Gifting – How to Transfer Assets to Family without affecting your Centrelink/DVA Pension
The gifting rules are often mistaken and usually not well understood by the general public. If gifting assets to family or friends it is important to understand the rules and make the correct choices regarding gifting. If you are to make a mistake regarding gifting it could potentially affect your pension and/or aged care costs and we know mistakes with Centrelink can be very costly and once made, some mistakes can be hard to rectify.
The gifting rules apply for Pension and Aged Care purposes only, therefore, if you do not receive a means tested pension from Centrelink or Department of Veterans Affairs (DVA), the gifting rules do not apply, and you are able to gift assets without it affecting the individual financially.
For Pension Purposes
When gifting assets, the gift is counted for 5 years and is then forgotten. Many people are under the assumption that you cannot gift more than $10,000 per year which is not correct, you can.
The rules state that there is no limit to how much someone can gift, however if an individual was to gift any more than $10,000 in a financial year or more than $30,000 over a 5 year period, it would then result in Centrelink counting any excess of the gift over the $10,000 or $30,000 over 5 years as if the individual was to still have that asset and treat it the same as if it was money in the bank.
If gifting an asset that Centrelink/DVA are currently counting as an asset for a means tested pension e.g., money in the bank, shares, then the pension should not be affected negatively and could actually increase for someone receiving a part pension. However, if you gift an asset that Centrelink do not count as an asset e.g., your home then all of the value of the home less than the 1st $10,000 will be counted and you could lose the pension immediately.
If someone is not receiving a pension at all, and gifts assets to family, then after 5 years that asset is not counted as their asset and this could potentially allow that individual to then receive some sort of means tested pension.
For Aged Care Purposes
Due to the fact that the Government subsidises residential aged care, then gifting assets to try and gain a better financial outcome in aged care is subject to the same rules as for pension purposes. We have seen many clients who were advised by family or friends to “transfer Mum/Dad’s home to family, which will save you from paying an Accommodation Payment”. This is incorrect, as for pensions and transferring the home (an asset which is normally not counted) would then be counted as a ‘deprived’ asset by Centrelink and consequently the pension would be lost and the aged care fees would increase significantly.
Granny Flat Right/Agreement
However, Centrelink and DVA have what is known as a “Granny Flat Right or Agreement” which provides alternative options when gifting assets that Centrelink or DVA do not count (e.g., house). This can provide individuals a number of options to stay out of residential aged care longer and to possibly gift money to help family financially.
1. Sell your home and gift some or all of the proceeds to your children, and as long as the children give you the “right” to live in their a property that they own for the rest of your life, then this an alternative to the regular gifting rules.

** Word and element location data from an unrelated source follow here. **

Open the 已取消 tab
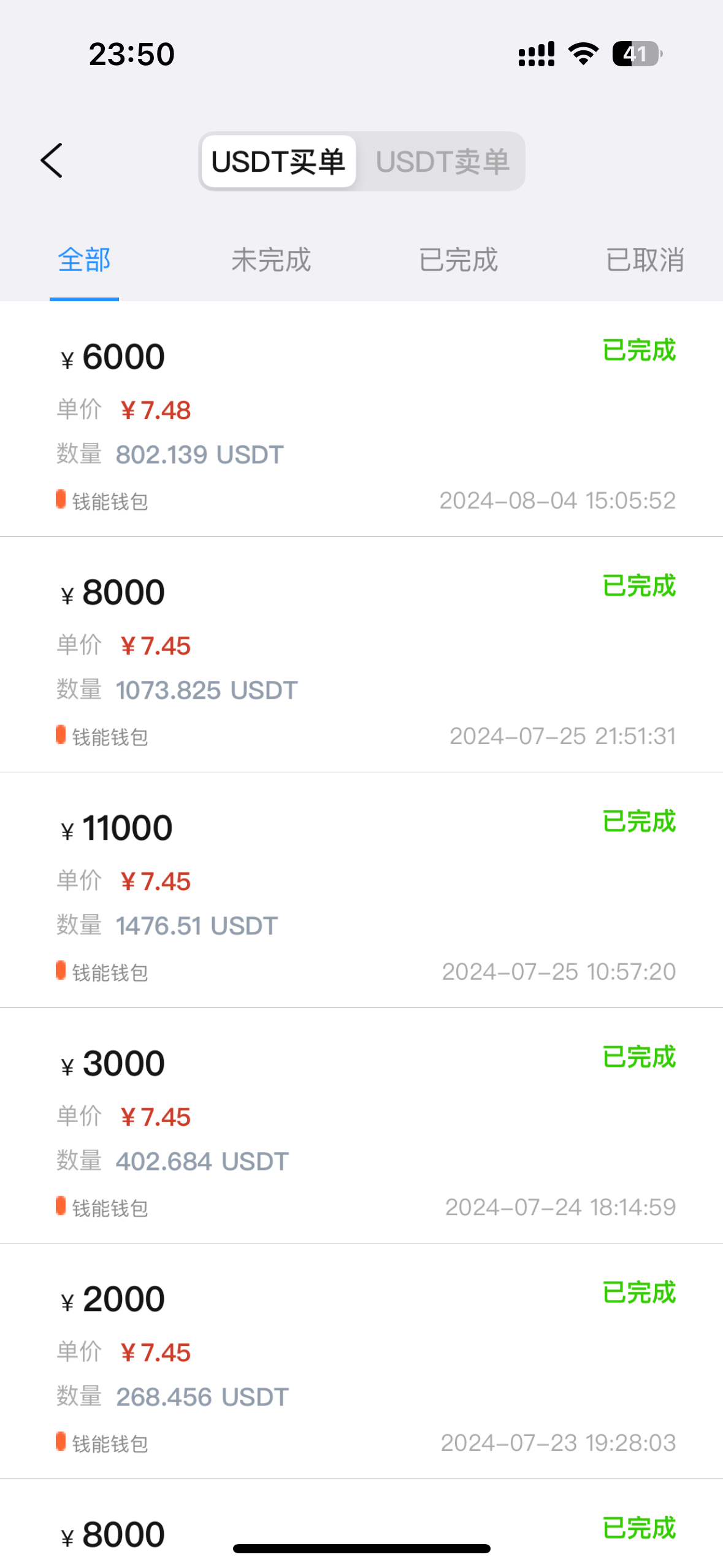pos(645,260)

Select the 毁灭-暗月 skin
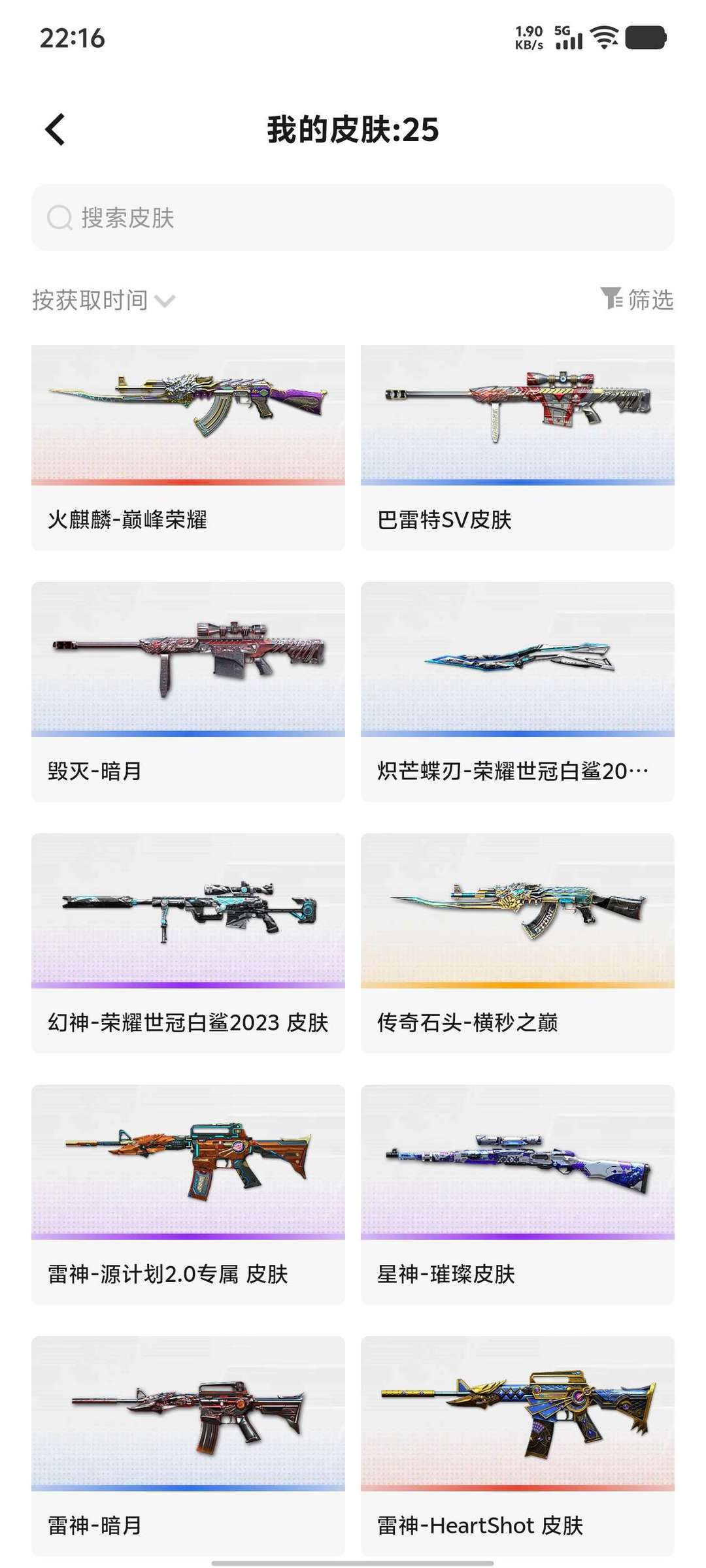coord(188,691)

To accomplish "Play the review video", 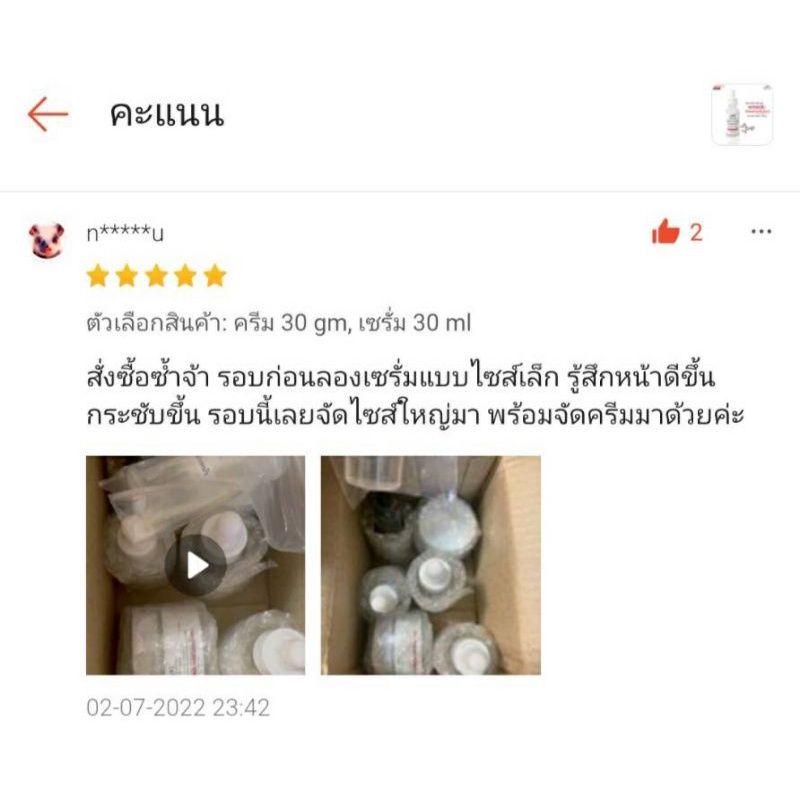I will (x=195, y=565).
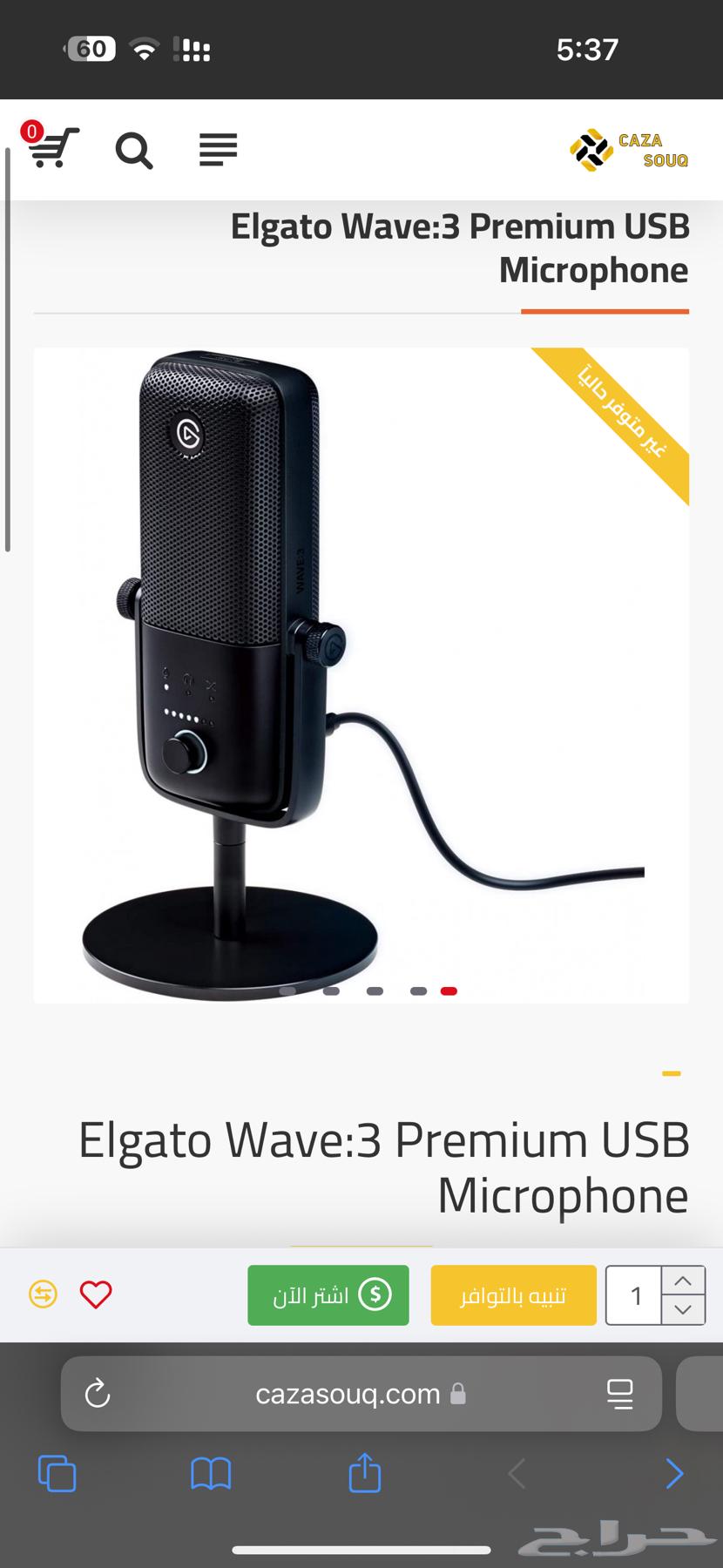Tap the yellow تنبيه بالتوافر button

513,1295
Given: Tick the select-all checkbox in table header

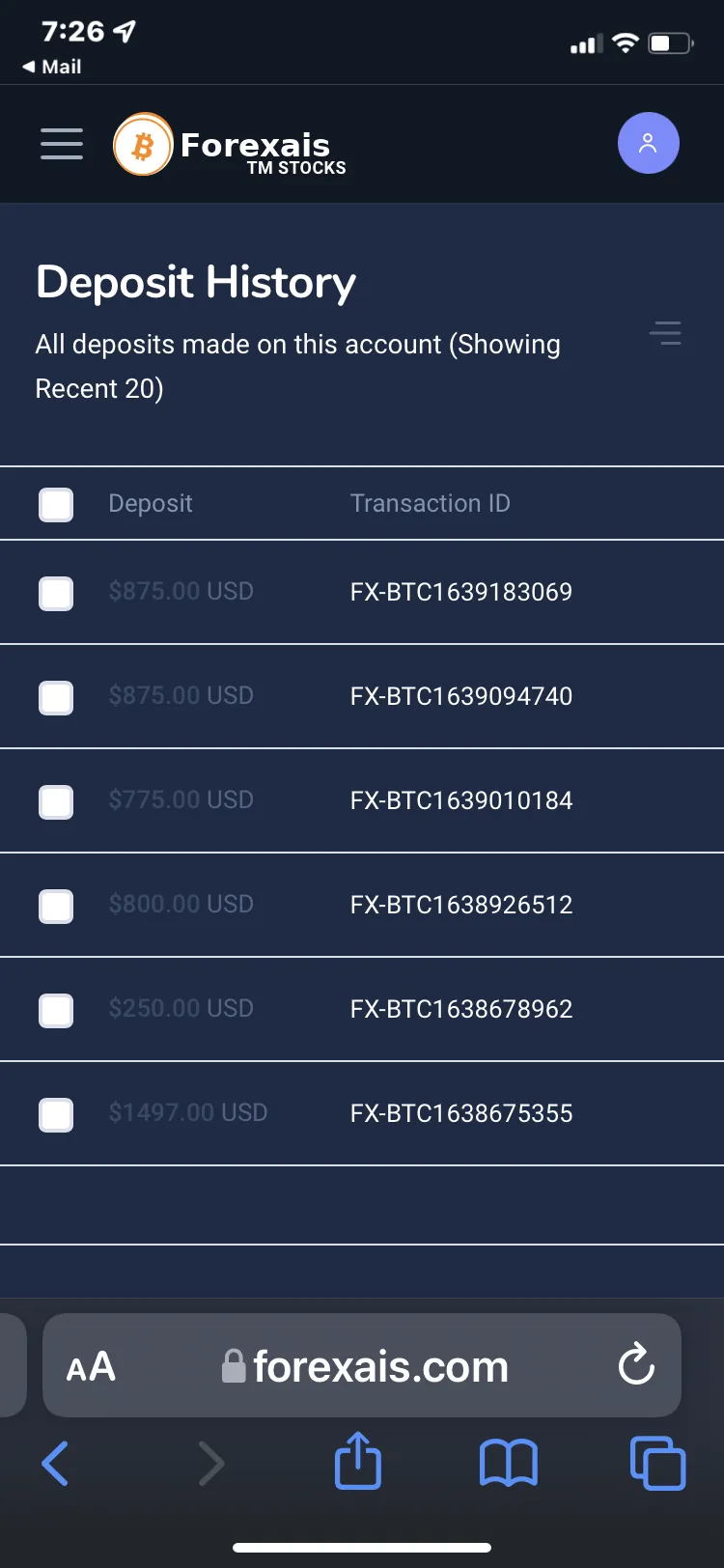Looking at the screenshot, I should [56, 504].
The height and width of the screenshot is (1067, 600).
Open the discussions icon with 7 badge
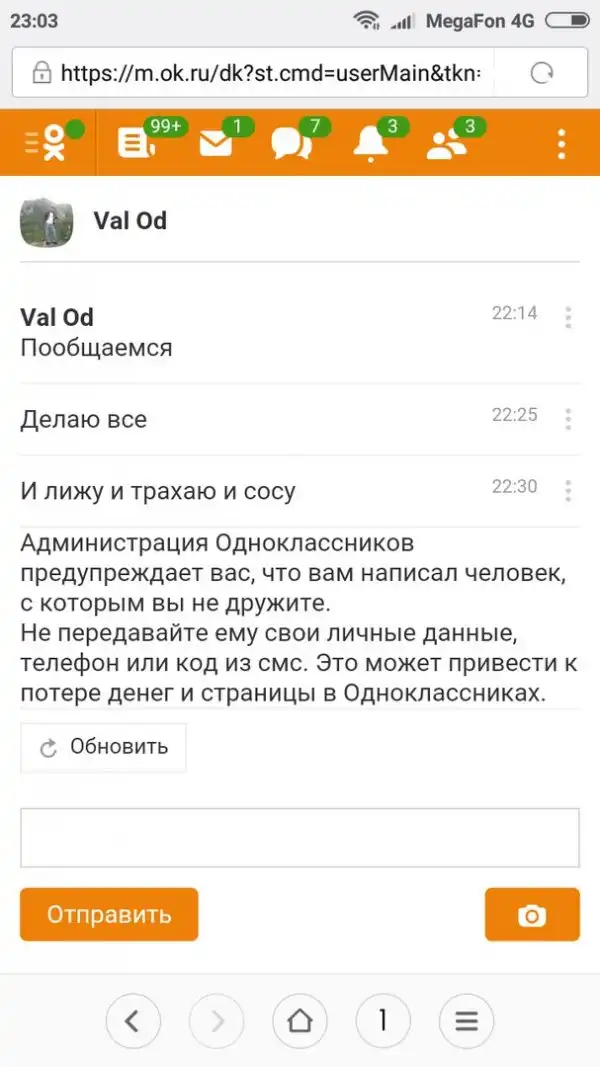coord(291,143)
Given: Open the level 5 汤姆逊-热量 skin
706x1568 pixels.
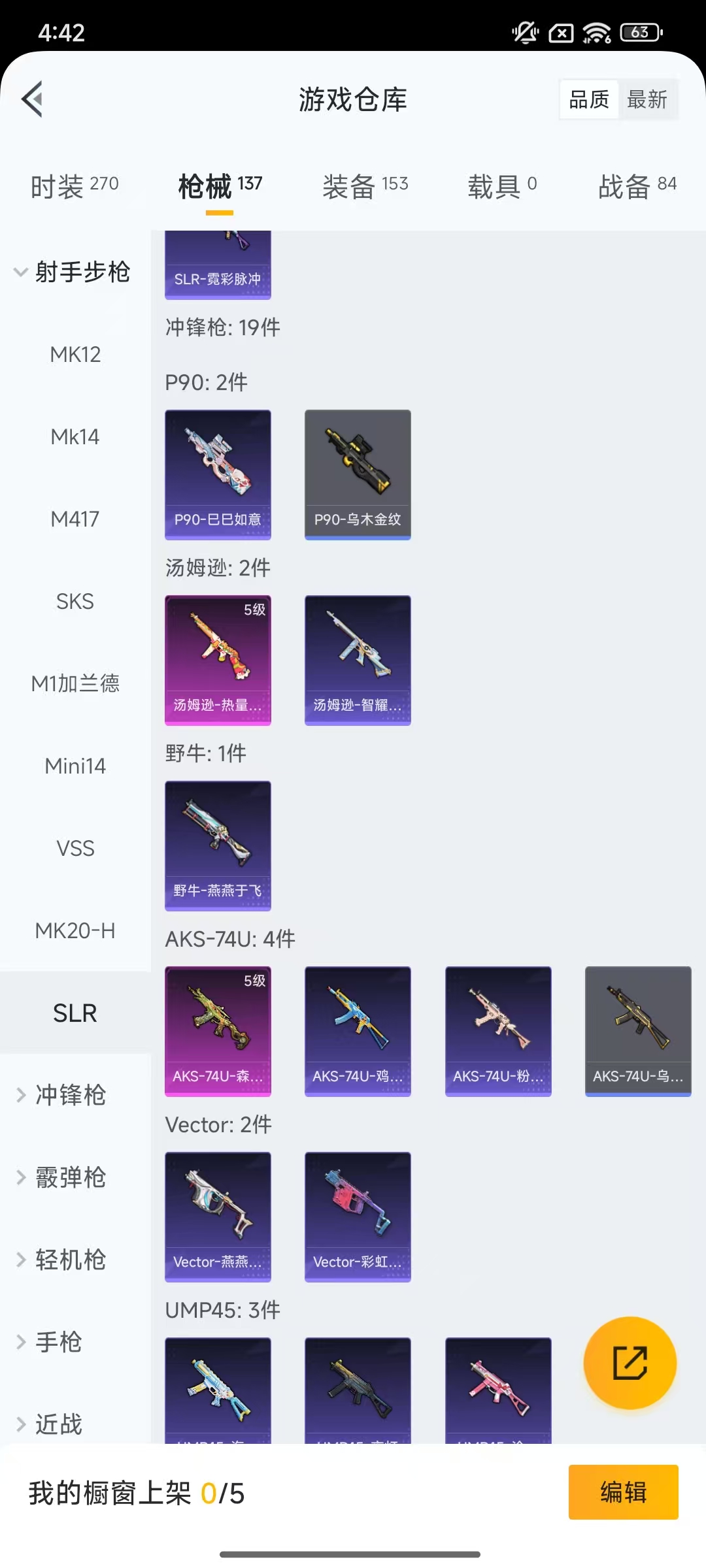Looking at the screenshot, I should [218, 660].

2. Transfer ownership of your home to family and as long as they give you the “right” to live in the home you transferred to them or another property they own for the rest of your life, this is another alternative to the regular gifting rules
3. Purchase a property in someone else’s name (e.g. family) and they give you the right to live in the home you purchased for them for the rest of your life (or alternatively that family members principal place or residence or another home they own), this also another option to the regular gifting rules
There are many rules to abide by when completing a Granny Flat Right/Agreement and it is wise to proceed with advice from an expert in this area as you need to be aware of the rules and other implications such as:
· Reasonableness test
· Capital Gains tax
· Possible stamp duty
· Possible land tax
· Moving out of the granny flat arrangement within 5 years
· The amount you pay for your granny flat right
A Granny Flat Right/Agreement is a specialist area and has to be done correctly to not affect individuals financially for the next 5 years. A solicitor and accountant maybe needed in some cases, but most importantly it is done with a pensions and aged care expert.